Love. Yes, love. I'm not even gonna joke around about this or try to make light of a tough subject for many.(LOL)
Just kidding.
No, seriously. I'm in one of my weird moods right now. The night time used to be my favorite time of all. A lot of shit got done. I wrote, eargasmed, and ish like that but... it's different. I feel myself slipping. Fading away into #foreveraloneness and I don't know what to do. I'm not good at anything. I'm lazy. I don't know anything about the world and it's problems. All I know are my own, but I understand that's not enough.
Do you ever feel stuck?
I lay in bed sometimes and cry because I'm this whiny bitch with no clear direction or purpose.
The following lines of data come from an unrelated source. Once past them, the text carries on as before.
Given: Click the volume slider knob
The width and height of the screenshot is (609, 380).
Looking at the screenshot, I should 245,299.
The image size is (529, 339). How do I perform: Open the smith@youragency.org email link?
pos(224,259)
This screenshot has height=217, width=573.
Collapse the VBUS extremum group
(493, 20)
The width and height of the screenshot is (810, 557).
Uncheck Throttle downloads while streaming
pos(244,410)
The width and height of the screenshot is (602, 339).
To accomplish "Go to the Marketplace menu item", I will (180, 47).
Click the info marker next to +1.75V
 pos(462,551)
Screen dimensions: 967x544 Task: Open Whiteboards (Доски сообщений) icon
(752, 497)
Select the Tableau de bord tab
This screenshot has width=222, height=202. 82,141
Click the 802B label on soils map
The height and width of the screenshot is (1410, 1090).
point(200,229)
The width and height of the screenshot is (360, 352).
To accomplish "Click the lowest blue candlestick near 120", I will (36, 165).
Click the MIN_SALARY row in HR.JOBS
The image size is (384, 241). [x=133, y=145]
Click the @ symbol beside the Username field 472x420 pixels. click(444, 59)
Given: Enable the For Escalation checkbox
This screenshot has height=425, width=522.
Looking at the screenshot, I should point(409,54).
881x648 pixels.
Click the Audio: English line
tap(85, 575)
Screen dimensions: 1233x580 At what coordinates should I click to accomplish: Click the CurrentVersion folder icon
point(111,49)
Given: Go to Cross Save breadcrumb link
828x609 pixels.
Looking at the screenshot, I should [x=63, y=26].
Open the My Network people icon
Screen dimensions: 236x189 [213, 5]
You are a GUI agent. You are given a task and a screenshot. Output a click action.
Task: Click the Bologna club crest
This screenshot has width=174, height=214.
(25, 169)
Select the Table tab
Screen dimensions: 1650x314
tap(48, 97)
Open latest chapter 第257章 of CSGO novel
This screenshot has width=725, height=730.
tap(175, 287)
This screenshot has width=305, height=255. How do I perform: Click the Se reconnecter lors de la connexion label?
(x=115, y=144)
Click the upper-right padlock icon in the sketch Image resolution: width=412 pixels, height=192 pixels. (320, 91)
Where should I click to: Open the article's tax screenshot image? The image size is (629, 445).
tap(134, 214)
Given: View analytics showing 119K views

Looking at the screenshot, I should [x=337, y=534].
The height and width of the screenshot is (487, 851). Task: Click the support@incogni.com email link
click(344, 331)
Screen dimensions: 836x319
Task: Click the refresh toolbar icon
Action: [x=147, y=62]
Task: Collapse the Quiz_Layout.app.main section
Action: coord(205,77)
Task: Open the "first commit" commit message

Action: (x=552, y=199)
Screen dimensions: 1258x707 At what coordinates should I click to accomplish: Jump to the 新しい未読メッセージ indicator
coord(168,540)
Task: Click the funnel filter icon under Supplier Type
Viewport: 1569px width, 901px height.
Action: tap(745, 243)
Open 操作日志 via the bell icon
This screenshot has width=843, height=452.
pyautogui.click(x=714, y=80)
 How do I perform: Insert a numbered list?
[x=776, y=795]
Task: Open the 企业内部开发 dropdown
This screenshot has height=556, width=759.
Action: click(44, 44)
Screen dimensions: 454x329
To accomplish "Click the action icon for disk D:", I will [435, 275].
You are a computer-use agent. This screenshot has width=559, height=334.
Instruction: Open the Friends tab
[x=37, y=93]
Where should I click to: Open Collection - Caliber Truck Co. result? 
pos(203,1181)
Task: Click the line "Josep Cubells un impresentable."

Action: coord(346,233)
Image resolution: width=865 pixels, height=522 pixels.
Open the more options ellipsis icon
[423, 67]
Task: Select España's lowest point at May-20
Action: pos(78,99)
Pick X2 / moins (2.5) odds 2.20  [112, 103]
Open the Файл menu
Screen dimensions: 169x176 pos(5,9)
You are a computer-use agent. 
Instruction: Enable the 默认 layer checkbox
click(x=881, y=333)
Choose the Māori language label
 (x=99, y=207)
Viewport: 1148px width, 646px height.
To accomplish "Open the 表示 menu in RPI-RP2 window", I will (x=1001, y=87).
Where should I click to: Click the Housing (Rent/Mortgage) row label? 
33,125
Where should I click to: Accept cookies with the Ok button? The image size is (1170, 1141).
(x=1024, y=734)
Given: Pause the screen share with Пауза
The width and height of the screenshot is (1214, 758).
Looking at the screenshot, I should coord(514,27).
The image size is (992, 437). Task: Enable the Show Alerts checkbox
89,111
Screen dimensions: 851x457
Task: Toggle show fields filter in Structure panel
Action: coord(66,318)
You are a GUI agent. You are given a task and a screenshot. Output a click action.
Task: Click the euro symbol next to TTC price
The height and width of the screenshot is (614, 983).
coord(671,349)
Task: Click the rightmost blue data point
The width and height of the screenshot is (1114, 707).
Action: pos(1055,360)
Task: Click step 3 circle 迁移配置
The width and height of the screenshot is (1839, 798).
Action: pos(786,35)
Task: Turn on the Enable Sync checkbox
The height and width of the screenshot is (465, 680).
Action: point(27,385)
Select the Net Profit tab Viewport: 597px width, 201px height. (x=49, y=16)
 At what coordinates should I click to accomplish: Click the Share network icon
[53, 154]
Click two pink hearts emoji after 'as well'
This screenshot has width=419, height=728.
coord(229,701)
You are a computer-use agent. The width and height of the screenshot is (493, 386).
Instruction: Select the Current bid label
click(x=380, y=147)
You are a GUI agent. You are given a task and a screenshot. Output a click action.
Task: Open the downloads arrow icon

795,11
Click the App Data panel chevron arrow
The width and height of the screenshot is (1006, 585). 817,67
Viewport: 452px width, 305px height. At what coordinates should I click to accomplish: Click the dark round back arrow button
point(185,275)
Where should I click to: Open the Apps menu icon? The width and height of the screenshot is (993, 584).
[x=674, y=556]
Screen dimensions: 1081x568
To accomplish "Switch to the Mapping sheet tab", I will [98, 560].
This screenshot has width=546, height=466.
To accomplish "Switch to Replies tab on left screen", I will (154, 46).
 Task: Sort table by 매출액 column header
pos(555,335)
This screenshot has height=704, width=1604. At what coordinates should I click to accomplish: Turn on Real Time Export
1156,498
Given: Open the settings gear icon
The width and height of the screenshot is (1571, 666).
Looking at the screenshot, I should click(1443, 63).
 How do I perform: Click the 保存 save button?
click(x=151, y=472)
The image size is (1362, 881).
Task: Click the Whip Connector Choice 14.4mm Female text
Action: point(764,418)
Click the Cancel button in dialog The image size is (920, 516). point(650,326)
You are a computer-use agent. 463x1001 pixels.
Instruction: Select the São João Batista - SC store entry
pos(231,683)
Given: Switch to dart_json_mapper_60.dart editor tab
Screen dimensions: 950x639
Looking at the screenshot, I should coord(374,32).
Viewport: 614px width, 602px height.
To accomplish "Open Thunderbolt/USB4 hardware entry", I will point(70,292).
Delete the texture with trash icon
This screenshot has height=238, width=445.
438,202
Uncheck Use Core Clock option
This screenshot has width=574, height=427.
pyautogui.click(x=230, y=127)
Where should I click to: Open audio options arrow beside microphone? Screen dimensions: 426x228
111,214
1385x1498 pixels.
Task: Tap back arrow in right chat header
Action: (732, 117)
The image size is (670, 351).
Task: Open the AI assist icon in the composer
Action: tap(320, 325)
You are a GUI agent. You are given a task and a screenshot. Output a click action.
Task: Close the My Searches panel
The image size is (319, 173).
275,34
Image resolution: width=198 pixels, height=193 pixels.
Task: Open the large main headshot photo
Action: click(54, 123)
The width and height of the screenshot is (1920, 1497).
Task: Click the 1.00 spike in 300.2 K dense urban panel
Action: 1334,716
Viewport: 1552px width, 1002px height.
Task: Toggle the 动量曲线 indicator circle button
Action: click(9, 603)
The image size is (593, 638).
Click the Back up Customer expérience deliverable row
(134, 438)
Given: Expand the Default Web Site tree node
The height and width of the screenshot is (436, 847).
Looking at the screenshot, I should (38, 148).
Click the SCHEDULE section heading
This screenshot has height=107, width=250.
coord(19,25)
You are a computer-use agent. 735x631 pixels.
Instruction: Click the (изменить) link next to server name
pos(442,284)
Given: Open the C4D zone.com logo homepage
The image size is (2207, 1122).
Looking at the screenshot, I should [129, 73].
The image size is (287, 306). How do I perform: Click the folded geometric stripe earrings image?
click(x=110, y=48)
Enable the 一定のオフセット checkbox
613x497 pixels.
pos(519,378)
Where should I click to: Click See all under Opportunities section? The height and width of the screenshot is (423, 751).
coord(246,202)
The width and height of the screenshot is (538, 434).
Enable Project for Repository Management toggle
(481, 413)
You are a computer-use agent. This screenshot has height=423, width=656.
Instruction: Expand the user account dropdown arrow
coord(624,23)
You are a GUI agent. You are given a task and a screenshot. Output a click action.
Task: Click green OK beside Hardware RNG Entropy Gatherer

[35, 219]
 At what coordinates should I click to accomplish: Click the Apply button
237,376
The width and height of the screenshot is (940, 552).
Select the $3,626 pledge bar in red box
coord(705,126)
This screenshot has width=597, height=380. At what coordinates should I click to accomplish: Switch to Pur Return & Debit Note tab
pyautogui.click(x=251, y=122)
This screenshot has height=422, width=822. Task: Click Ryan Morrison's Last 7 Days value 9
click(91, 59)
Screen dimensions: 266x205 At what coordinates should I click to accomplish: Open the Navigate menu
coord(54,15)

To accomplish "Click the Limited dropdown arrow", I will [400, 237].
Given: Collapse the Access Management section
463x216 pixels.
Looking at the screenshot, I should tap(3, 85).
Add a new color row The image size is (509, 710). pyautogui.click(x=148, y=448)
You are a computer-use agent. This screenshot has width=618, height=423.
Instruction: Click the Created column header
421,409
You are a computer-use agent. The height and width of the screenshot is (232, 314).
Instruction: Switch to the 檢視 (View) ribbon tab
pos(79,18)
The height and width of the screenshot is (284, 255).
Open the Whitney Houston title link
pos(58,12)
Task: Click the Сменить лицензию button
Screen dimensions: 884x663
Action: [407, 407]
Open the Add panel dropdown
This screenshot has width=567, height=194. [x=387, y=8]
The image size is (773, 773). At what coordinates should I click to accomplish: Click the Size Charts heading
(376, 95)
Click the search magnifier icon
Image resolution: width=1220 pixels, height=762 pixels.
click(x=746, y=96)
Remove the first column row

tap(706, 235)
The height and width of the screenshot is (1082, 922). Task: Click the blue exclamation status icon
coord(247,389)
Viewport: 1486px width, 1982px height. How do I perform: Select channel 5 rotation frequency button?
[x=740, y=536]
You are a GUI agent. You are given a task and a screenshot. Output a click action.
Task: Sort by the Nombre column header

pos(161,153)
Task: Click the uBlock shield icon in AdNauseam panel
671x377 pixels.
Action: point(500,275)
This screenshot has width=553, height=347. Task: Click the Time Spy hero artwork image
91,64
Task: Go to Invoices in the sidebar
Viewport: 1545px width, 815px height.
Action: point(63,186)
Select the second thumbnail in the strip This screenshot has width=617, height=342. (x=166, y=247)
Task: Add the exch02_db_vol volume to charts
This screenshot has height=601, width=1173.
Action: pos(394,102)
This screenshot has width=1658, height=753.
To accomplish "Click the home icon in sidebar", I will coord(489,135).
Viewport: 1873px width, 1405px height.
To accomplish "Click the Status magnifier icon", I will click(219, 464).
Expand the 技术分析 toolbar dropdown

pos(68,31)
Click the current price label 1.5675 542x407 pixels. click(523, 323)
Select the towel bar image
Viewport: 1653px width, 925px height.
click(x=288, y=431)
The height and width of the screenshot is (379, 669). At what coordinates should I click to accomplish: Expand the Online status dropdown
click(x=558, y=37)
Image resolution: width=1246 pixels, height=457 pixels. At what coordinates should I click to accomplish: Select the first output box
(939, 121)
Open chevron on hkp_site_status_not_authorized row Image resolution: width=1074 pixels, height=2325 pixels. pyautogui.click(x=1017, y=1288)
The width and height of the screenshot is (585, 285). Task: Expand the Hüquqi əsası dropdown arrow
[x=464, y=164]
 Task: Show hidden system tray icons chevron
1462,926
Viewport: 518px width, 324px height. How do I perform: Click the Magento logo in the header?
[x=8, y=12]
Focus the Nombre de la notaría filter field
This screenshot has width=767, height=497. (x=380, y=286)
I have all these things I can use to better myself, yet I choose to wallow. My misery is my own doing.
I want to help myself. I want to do all these things and I can. But I don't. I practically have Procrastination's little whore tattooed on my ass. "I'll do it tomorrow." "I'll do it when I can." "It's too late now no point in doing it." Excuses. Fucking excuses.
I have to try to climb out of this hole I put myself in. I don't know if I can do it because I'm still here. Nearly 21 years old and still living with my mother. No job. No license. I am nothing. Just a whiny little nothing.
God, I need to do something before I lose myself completely.